One clear limitation of this study is the sample size. This must be seen as a preliminary study in which it was intended to validate the concept of presenting an innovate feature (i.e., the avatar) in a classical user interface (TV set) with a classical way to interact with it (i.e., remote control), that is, familiar to all the users involved regardless of their cognitive status. Once confirmed that the users’ interaction with the avatar is as natural as if they were answering to a real person, it is of course necessary to perform further studies with larger samples and contrast control groups to validate this concept and allow generalizability of results to different populations and using commands of increasing complexity. Also, these larger studies are required to determine to what extent cognitive functions can actually predict older users’ interaction with technology.

In this regards, could the results of the study do not confirm Blackler et al’s [33] findings, measuring the effect of familiarity with technology, since it was an assumed principle that a TV set with a remote control was familiar to all the users involved in the study. Not having considered the effect of familiarity may have confounded the results, and the possibility remains that some of the observed effects attributed to cognitive abilities (mainly, attention and memory) may in part be due to the effects of familiarity.

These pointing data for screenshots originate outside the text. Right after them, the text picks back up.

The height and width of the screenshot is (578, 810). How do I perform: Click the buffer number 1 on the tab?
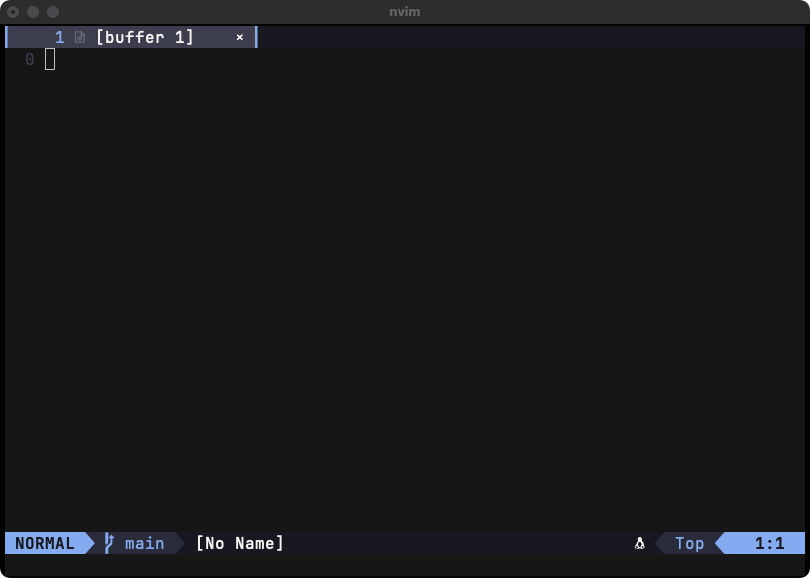[62, 37]

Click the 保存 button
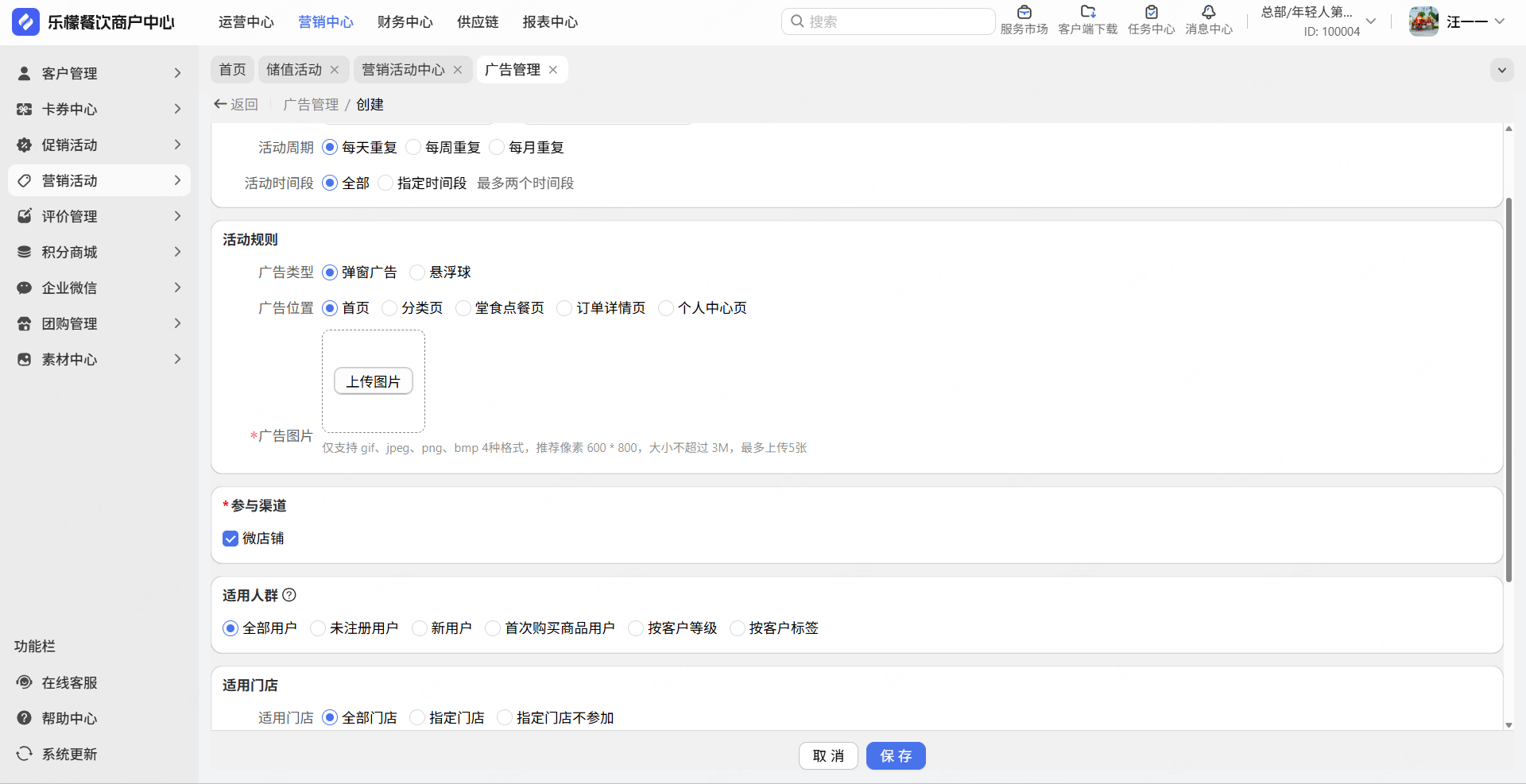click(x=895, y=756)
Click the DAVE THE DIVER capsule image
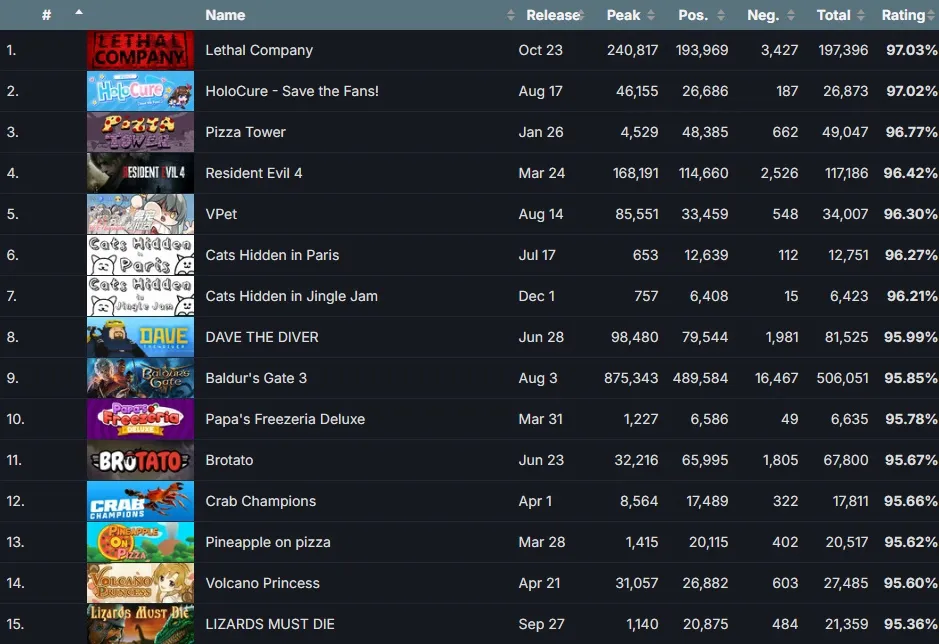 (x=140, y=337)
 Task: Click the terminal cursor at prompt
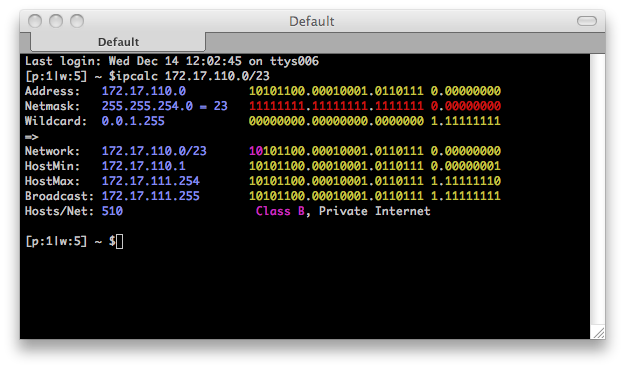coord(119,241)
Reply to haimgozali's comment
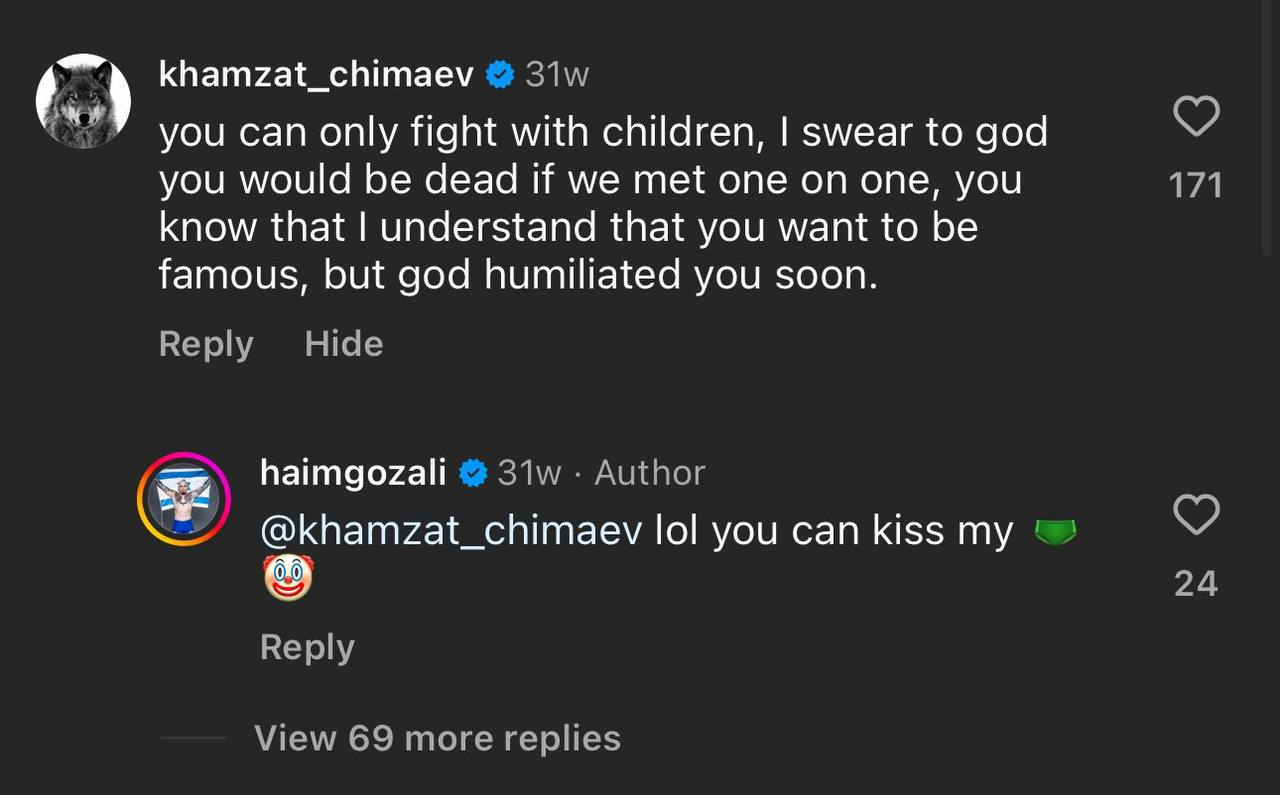This screenshot has width=1280, height=795. pyautogui.click(x=307, y=647)
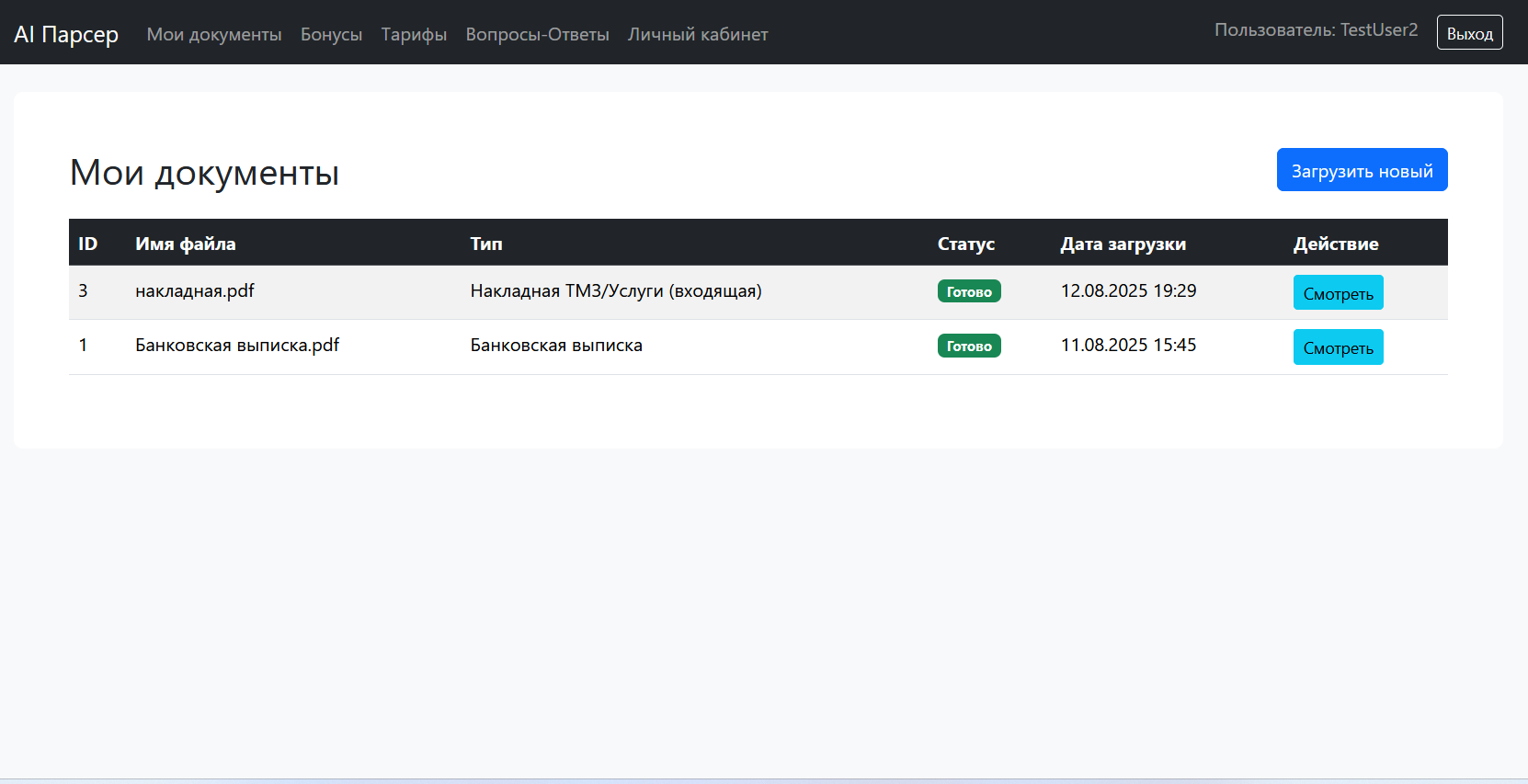View the накладная.pdf document via Смотреть

coord(1338,293)
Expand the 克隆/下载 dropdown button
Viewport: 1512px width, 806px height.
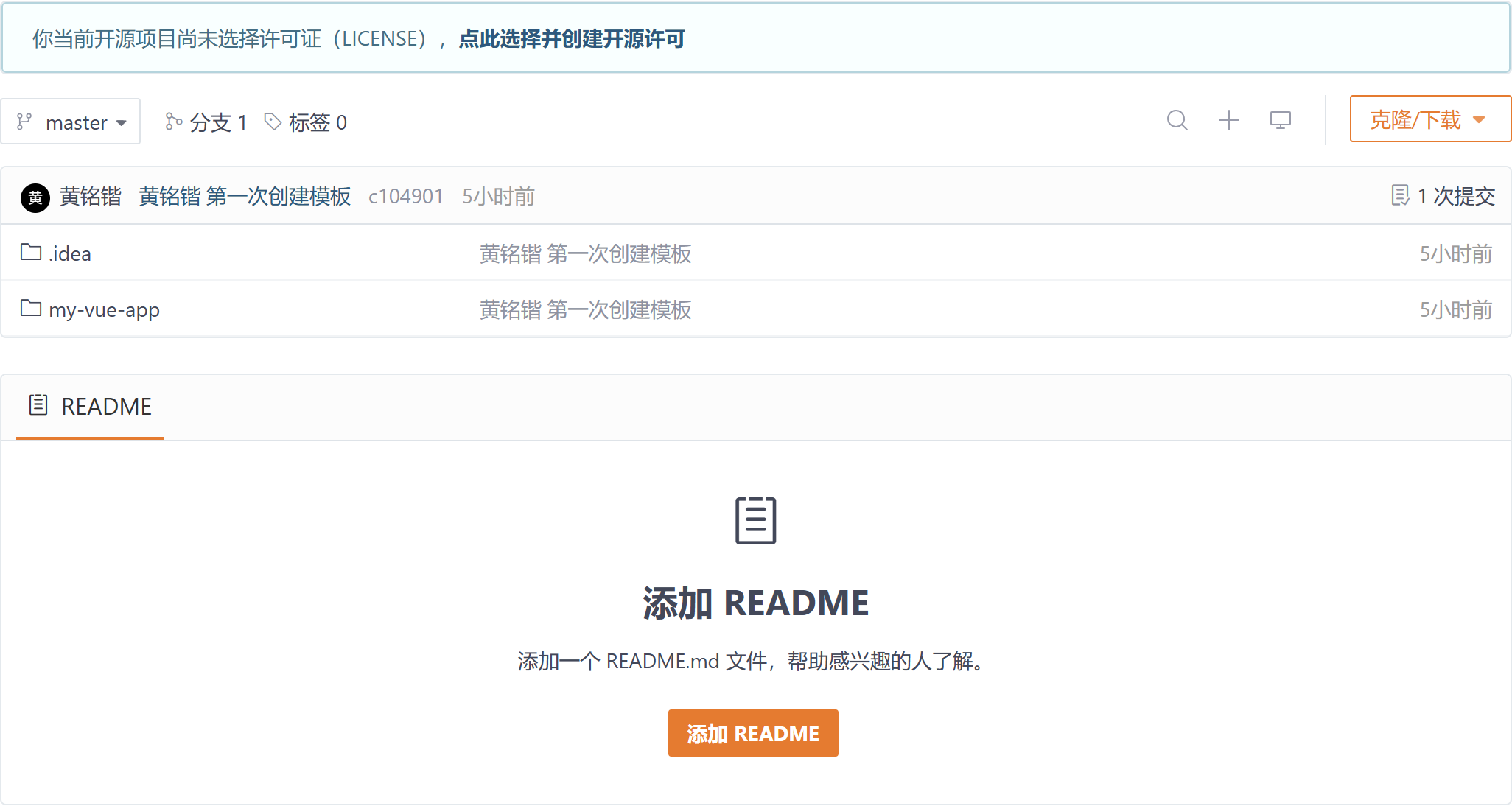(1429, 119)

The effects of previous experience and openness to technology have been clearly documented [34, 35] and should be taken into account in future research that overcome the limitations affecting the current study. Accordingly, an in-depth study like this will of course benefit of the work done so far with regard to utilization of cognitive and functional measures, which will help in the adaptation and simplification of user interfaces to users’ abilities. As stated by Gudur et al. [36, 37], keeping the interfaces clean and simple with minimal distractions to reduce use of limited attention resources may be most helpful for older users, especially for those with mild to moderate decline as the ones in this study. It is expected that the work presented here stimulates further research in this area.